Afinal, já dizia aquele velho ditado “mentira tem perna curta” e “a internet não perdoa”. Se uma marca se dispõe a basear seu propósito e sua solução em falsidades, em pouco tempo o “exposed” aparece e tudo cai por terra.
O impacto da desinformação ultrapassa o ambiente digital e molda diretamente o comportamento de compra dos consumidores. Empowered consumers, ou seja, os consumidores conscientes e críticos, estão cada vez mais atentos aos valores por trás das marcas antes de decidirem comprar.
Afinal, 91% dos brasileiros já esbarraram em fake news online, mas isso não quer dizer que os consumidores não compreendem sua gravidade. Na verdade, eles estão cada vez mais atentos ao que é real.
Sem transparência, não há construção de marca sustentável. Imagem: Reprodução/ iStock
Imagine isso: sua marca está bombando. Mas para manter aquele buzz, resolve plantar umas verdades “alternativas”. Pode até virar viral, mas cuidado: o público percebe. E a punição é sintomática: 69% dos consumidores surgem para te dar unfollow ao ver seu anúncio ao lado de fake news.
Um exemplo que chamou a atenção de todo o Brasil foi o caso da influenciadora Virgínia, que enfrentou uma queda significativa no número de seguidores no Instagram após o depoimento na CPI das Bets, com mais de 117 mil pessoas deixando de acompanhá-la, segundo o Social Blade.
Virgínia prestando depoimento na CPI das Bets. Imagem: Reprodução/ Metrópoles
Quando falamos sobre branding, falamos sobre construir e gerir a reputação de uma marca no mercado. Fazemos isso através de ativações de mídia e marketing, instaurações de cultura, reforços de marca e clareza do posicionamento. Porque afinal, uma boa reputação se constrói com confiança. Sem confiança, a água é turva e o ceticismo grande para nossos consumidores.
Então, se nossos consumidores já vêm até nós com um “desconfiômetro” ativado, porque ainda existem negócios que tentam burlar a verdade e enganar os clientes com desinformação?
Influência digital sem responsabilidade é risco reputacional. Imagem: Reprodução/ GZH
Muitos criadores de conteúdo incentivaram o público, inclusive jovens, a jogar sem alertar sobre os riscos de vício ou perda financeira, o que gerou forte reação pública e ações de fiscalização.

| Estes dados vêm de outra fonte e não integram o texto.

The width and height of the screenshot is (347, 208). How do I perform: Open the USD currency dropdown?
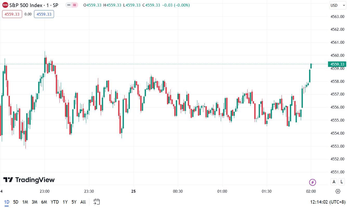click(337, 5)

Mesmo com algumas melhorias a serem feitas, a imprensa tradicional ainda é o bunker da credibilidade. No Brasil, 43% das pessoas dizem confiar mais em veículos tradicionais do que em outras fontes de informação.
E esse dado é um trunfo para quem anuncia: a TV, o rádio e os jornais impressos ainda são canais capazes de entregar mensagens com menos ruído e mais legitimidade.
Em um mundo hiperconectado, onde a timeline não para e qualquer um pode publicar qualquer coisa, a confiança virou moeda rara e cara.
Credibilidade não se improvisa: é construída com ética e coerência. Imagem: Reprodução/ iStock
É por isso que, para quem quer construir uma marca com consistência, credibilidade e reputação sólida, pensar em mídia tradicional não é nostalgia: é estratégia.
Isso não significa abrir mão de ousadia. Seja esperto, seja provocativo, explore o que é edgy, vá além do óbvio, mas sem flertar com a desinformação. Porque uma coisa é certa: o consumidor já não é mais ingênuo.
Ele sabe distinguir verdade de manipulação, autenticidade de oportunismo. E quando a percepção de confiança se quebra, sua marca deixa de ser inspiração e vira meme. Vira piada… Vira exemplo do que não fazer.
Marcas precisam de mais conteúdo genuíno e menos discurso publicitário. Imagem: Reprodução/ iStock
A reconstrução da reputação depois de uma crise é possível, claro, mas é sempre mais cara. E, em muitos casos, mais longa do que o hype que a provocou.
Por isso, deixo aqui uma provocação para quem vive de mídia e marketing: desafie os limites da criatividade, não os da ética. Invista em ideias ousadas, inteligentes e memoráveis, não em atalhos perigosos em busca de likes fáceis.
No fim, vale mais ser lembrado por uma campanha brilhante do que se tornar o próximo case de cancelamento.
Seja audacioso. Mas nunca irresponsável. Porque a credibilidade ainda é, e sempre será, um ativo inegociável.